川上哲也には妹がいた
『REVOLUTION+1』(2022/日本)【監督】足立正生 【キャスト】タモト清嵐,岩崎聡子,高橋雄祐,紫木風太,前迫莉亜,森山みつき,イザベル矢野,木村知貴
東京より先に限定公開されるというので初日に観に行った(クリスマス・イブなのに)。事件にそれほど興味があったというわけではないが足立正生監督がどうこの逆行した社会でこの事件を映画にするのかに興味があった。ただそこまで過激という感じがしなかったのは、この映画は家族というものを描いていると思ったからだ。
だから主人公の川上哲也の気持ちもわからないではない。父と兄が自殺して、母は統一教会に献金しまくる。自分たちの生活を犠牲にしてまで宗教にのめり込む母は異常なのだろうか?子供たちを巻き込んでしまったと言えるかもしれないが、川上哲也はそんな母から離れて自立していたはずである。それでも不満が復讐に向かうのは、彼があまりにも孤立していたからではないか?事件を起こした後に妹が出てくるのだが、彼女が兄の行為を正当的に受け止めるのは良かったと思う。彼女が間違った思想の持ち主とかではなく、家族なら当然なのかと。妹の存在がこの映画ではポイントだった。

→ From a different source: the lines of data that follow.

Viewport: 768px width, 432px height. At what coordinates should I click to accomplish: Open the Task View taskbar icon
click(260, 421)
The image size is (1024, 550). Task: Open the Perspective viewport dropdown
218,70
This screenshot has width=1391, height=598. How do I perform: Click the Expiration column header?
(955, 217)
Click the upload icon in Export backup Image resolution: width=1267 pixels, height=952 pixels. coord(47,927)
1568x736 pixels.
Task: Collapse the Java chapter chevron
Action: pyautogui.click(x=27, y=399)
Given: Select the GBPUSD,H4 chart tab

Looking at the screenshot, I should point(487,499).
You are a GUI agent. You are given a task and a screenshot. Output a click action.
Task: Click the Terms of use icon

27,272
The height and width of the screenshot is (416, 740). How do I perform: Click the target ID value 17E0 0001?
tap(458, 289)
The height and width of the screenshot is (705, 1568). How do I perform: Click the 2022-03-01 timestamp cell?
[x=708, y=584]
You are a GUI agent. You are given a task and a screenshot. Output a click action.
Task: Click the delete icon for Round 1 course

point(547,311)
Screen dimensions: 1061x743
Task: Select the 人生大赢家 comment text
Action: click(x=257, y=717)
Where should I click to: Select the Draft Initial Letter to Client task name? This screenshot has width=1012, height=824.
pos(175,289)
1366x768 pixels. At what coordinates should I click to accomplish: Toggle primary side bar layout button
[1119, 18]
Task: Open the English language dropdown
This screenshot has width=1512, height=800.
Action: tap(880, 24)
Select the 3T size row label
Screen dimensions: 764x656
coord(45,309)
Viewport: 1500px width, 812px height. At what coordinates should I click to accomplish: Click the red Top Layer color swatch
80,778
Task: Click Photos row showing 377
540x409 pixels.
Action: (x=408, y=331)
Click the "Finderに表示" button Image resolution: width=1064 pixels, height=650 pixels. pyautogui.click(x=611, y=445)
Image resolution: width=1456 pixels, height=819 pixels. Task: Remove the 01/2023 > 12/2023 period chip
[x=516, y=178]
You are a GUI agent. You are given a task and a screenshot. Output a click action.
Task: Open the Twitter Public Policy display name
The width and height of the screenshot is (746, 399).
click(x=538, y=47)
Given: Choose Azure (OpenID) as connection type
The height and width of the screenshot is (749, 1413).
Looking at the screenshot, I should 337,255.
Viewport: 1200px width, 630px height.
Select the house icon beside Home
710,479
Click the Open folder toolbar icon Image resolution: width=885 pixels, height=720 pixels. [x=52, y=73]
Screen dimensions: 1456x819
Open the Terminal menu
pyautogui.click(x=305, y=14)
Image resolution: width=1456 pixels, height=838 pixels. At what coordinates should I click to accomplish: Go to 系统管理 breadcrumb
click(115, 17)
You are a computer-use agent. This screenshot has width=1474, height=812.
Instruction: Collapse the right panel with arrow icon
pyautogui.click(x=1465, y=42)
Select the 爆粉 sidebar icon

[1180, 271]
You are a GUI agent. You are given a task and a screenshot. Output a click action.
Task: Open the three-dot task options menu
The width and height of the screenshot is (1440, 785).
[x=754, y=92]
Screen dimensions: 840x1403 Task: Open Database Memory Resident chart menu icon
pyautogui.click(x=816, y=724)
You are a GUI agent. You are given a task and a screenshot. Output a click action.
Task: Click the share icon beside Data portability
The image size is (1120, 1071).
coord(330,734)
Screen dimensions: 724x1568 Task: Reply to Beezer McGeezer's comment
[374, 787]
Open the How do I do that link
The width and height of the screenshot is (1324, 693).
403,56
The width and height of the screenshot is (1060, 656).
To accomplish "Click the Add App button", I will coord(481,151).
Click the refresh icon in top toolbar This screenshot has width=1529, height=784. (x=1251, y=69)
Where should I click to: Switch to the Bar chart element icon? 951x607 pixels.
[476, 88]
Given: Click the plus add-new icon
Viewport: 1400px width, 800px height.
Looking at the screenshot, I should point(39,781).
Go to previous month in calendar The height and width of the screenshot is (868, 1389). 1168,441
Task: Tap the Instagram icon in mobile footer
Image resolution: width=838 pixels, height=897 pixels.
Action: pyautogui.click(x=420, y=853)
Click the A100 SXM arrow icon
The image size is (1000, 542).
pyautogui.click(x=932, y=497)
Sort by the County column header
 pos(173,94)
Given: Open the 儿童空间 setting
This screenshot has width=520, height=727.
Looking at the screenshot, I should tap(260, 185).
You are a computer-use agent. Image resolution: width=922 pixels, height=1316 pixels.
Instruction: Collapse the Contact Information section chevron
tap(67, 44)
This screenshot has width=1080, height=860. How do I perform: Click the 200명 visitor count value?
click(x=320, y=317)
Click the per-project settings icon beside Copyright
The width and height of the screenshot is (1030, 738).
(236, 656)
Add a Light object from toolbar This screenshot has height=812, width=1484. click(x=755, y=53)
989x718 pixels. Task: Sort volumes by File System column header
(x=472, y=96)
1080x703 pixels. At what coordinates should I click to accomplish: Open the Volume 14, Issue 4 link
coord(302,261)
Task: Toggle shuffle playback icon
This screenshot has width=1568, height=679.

宗教二世の問題もあったが革命家二世の問題も浮き彫りにしていたのは公平的で良かった。あの人の娘なのかな?革命家の娘も辛いものがあるのだ。親に恵まれる人はそんなにいないと思うが安倍首相もそういう家族の中で育ってきた宿命みたいなものを感じる。ただその親に反発出来なかった。それが統一教会に党自体か日本全体が乗っ取られる形になったのだ。それを今の政府がどうにも出来ないのなら、こういう事件は起きてくるだろう。それを冷静に捉えた映画だと思う。
けっして川上哲也を評価した映画ではないのだ。